------ TEXTO DEL EJERCICIO ------

Hace unos días llovió en Vietnam. Por primera vez en más de 120 jornadas y aunque fuera poco llovió.
No es el caso de hoy. Tiempo sereno en Bangkok. Sol, versión fuego,
trepando hacia los 35 grados.
Mientras entretengo mis últimas horas para subir al avión que me devuelve a
España llueve ahora de otra manera.
Y lo que ahora cae, como agua que jarrea tras los cristales, son miles de
imágenes rápidas que recorren mi pensamiento, calando. Los rostros de tanta
gente como he tropezado, casi borrados algunos y nítidos y brillantes otros,
que no han dejado de mirarme.
Si me emociona viajar es por el contagio.

------ MATERIAL PROPORCIONADO ------

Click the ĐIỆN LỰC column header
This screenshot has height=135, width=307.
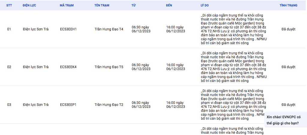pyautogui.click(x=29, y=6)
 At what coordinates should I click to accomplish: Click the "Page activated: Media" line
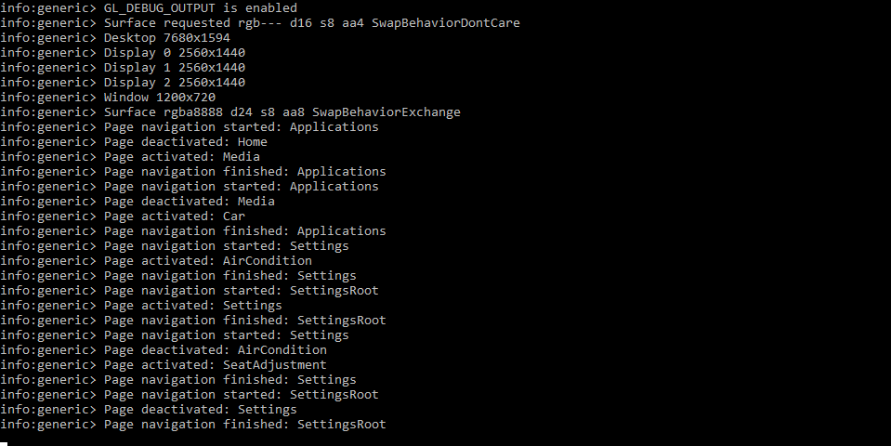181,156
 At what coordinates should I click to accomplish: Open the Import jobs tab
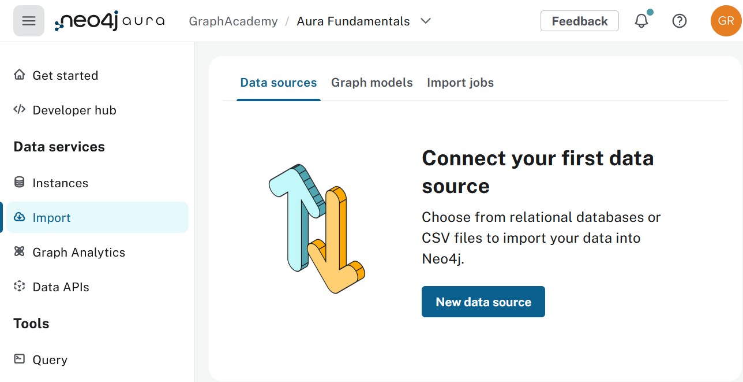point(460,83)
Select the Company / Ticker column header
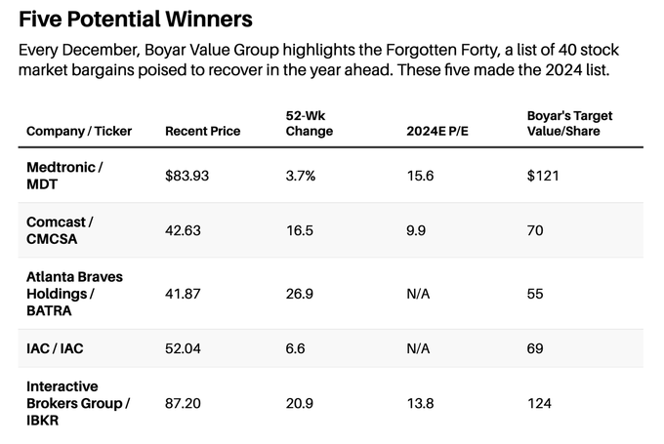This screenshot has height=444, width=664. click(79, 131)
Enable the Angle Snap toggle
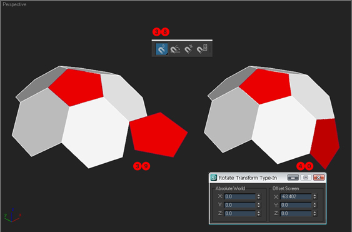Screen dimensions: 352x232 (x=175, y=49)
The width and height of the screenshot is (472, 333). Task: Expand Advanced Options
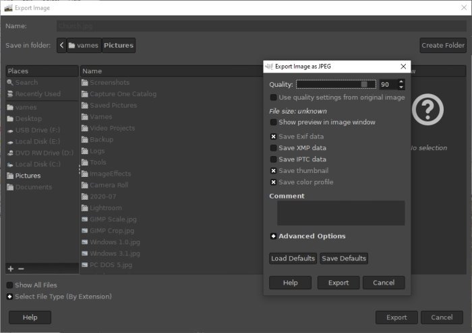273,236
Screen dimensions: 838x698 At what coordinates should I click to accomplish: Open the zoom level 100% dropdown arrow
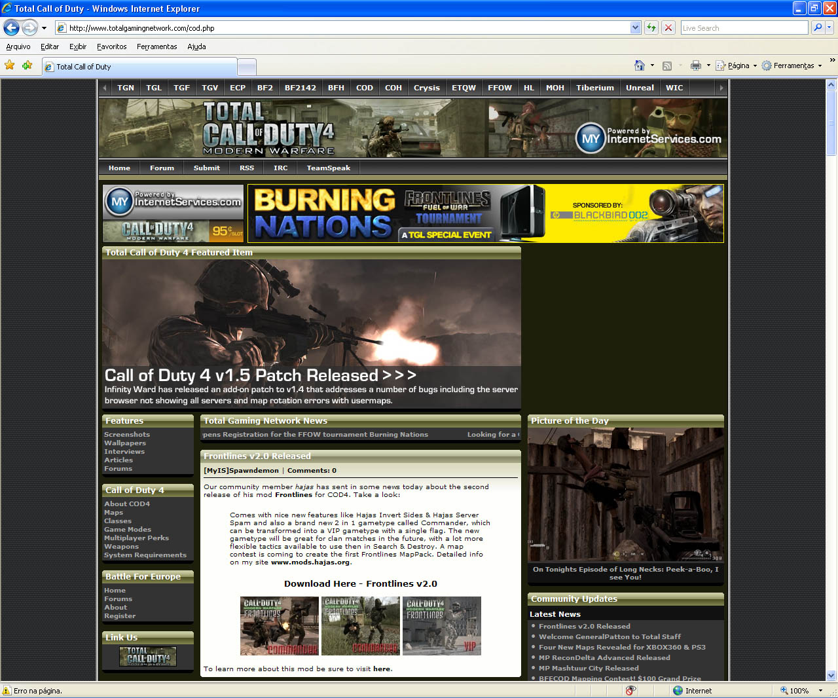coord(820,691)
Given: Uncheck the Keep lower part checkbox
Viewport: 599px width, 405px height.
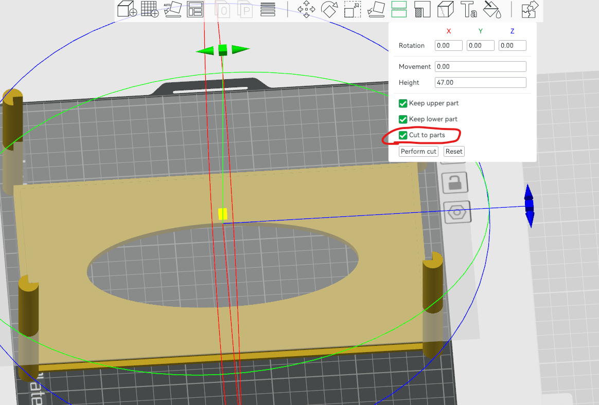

------

→ **EJERCICIO A**:
En el texto sobre el regreso desde Bangkok, ¿qué significa "llueve ahora de otra manera"? Explícalo en una a tres oraciones.
→ **EJERCICIO B**:
Prosigue el texto sobre el regreso desde Bangkok a partir de su última oración.

→ **RESPUESTA A**:
Lo que cae ahora no es agua, sino miles de imágenes rápidas que recorren el pensamiento de quien escribe y lo van calando, como el agua que jarrea tras los cristales. Son los rostros de la gente con la que se ha tropezado, algunos casi borrados y otros nítidos y brillantes, que no han dejado de mirarle.

→ **RESPUESTA B**:
Las manos que he estrechado reteniéndolas un instante, las miradas
pacientes hasta tener la sonrisa por respuesta, la gente que guardó un último
cazo de caldo para hacer una sopa sabiendo que llegaba, como acostumbran a
hacer los clientes, los que de un día para otro aprendían palabras nuevas en
inglés para darme de nuevo la bienvenida. Gentes rápidas como los
vietnamitas, dulces como los camboyanos, lentos como los laosianos o modernos
como los tailandéses. Todos ellos me han contagiado
La gente me ha regalado un rato impagable de su vida. Me he sentido
verdaderamente en casa.
Nada de aviones. Realmente salgo de Asia pedaleando en alguna de mis
bicicletas de alquiler y rodeado de niños que quieren, de nuevo, jugar conmigo.